You have to feel a bit sorry for Mrs May. By Monday lunchtime she must have felt convinced she had achieved something that had appeared to be impossible, by settling the Irish border question.
It seems almost unthinkable that she would have struck a deal that saw regulatory alignment between the Republic of Ireland and Northern Ireland without having spoken to her Democratic Unionist Party (DUP) partners first.
So, if we give her the benefit of the doubt and assume she did speak to them before appearing to agree the wording with Jean-Claude Juncker, it can only mean one of two things.
Either DUP leader Arlene Foster got cold feet or she used the deal to flex her muscles to remind Mrs May that her government relied on DUP support for its very survival. While the second of those two possibilities seems very Machiavellian it would not be unusual for the DUP.
Former DUP leader Ian Paisley was somewhat famous for doing much the same to former Conservative Prime Minister John Major – publicly in the House of Commons during Prime Minister’s Questions no less.
As things stand a resolution to the Irish border issues seems further away than ever.
Had Mrs May been able to strike a deal on Britain’s divorce from the European Union (EU), on the basis of what was agreed on Monday, it would, arguably, have been a master stroke. Because in reality, trade negotiations would have already begun.
The British government’s solution to the Irish border question appears to have been a fudge of the highest order but it might have also opened up the possibility of fudges elsewhere.
The downside of the fudge was always going to be that if the government could do a special deal for Northern Ireland then why not Scotland? Why not London? London Mayor Sadiq Khanand Scottish First Minister Nicola Sturgeon were quick to tweet as much by Monday afternoon.
This isn't necessarily the sort of deal that “effectively” keeps Northern Ireland in the Single Market and the Customs Union as has been assumed.
What it may in fact be, is a deal which could be applied to the City or to those industries the Scottish economy relies on.
Whatever the protestations of the DUP, a deal that sees regulatory alignment in certain areas doesn’t keep Northern Ireland in either the Single Market or the Customs Union.
What it does is recognise regulations across borders as being acceptable and therefore not requiring customs checks. This is otherwise known as a mutual recognition agreement.
This would be part of any free trade deal Britain would hope to strike with the EU. In fact, the Brexit Secretary, David Davis said as much in the House of Commons on Tuesday.
So the Irish question could have given Mrs May her first win in trade negotiations with the EU. It also reveals a great deal about what the British government is hoping to achieve from Brexit negotiations.
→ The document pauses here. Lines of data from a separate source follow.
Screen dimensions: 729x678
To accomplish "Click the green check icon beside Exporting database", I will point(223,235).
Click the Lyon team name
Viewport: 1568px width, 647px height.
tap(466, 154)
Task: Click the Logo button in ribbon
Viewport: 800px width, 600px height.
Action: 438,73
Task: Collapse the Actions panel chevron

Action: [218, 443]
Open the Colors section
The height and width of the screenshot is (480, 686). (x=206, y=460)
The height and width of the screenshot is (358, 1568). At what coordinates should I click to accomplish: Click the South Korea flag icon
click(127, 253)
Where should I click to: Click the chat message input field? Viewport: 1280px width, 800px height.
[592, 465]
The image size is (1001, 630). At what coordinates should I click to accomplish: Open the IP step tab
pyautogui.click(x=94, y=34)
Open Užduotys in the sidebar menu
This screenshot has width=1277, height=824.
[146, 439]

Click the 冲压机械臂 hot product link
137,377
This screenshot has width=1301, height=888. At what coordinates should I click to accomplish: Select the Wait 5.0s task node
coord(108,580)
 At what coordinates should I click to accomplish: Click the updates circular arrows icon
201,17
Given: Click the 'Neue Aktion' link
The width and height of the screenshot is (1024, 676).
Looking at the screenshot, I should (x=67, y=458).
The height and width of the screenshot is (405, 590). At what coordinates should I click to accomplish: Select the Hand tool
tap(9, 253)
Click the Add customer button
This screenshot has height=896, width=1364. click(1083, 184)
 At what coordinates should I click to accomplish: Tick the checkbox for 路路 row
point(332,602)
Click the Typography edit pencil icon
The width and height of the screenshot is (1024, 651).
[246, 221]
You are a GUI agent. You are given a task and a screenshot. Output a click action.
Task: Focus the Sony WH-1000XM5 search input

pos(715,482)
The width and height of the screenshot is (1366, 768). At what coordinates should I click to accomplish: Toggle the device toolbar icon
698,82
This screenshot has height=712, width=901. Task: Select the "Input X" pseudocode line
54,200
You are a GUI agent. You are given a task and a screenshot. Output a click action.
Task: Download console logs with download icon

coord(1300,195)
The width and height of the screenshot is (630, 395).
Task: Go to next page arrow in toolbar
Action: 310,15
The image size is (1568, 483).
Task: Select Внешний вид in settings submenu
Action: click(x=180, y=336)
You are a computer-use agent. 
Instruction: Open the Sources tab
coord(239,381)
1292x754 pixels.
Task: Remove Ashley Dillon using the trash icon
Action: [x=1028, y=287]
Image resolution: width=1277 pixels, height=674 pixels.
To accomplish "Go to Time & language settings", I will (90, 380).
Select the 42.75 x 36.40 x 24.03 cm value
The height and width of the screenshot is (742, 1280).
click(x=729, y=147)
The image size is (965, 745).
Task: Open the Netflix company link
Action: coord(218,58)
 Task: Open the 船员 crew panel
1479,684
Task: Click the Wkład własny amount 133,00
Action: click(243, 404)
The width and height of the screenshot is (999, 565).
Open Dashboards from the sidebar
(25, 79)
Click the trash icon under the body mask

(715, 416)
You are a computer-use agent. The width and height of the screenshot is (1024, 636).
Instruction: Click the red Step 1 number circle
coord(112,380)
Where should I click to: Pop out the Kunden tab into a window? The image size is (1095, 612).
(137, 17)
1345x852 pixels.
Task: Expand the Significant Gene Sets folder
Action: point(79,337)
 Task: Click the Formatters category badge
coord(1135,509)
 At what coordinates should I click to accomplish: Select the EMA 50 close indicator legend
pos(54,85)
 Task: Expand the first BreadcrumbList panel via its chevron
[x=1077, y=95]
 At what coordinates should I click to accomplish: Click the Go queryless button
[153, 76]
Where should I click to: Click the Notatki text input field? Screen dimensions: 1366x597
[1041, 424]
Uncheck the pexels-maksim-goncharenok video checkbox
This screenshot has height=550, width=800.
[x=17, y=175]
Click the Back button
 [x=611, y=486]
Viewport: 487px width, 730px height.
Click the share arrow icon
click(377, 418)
If, and it remains a big if, Mrs May can make the Ireland deal stick, it opens the possibility that the City can continue to trade with the EU in much the same way as it currently does.
Why, if there can be mutual recognition for Irish dairy farmers crossing the border from the Republic into Northern Ireland, can’t there be mutual recognition for British banks and Insurers that want to continue to do business with the rest of Europe after Brexit?
Logically the answer would appear to be that there can be mutual recognition and there should, particularly given that British financial services regulators wrote most of the rules for their European counterparts in the first place.
If that opportunity can be grasped, the prophecies that hundreds of businesses would move to financial centres such as Paris and Frankfurt taking with them thousands of jobs, may not come true after all. But it remains a big if.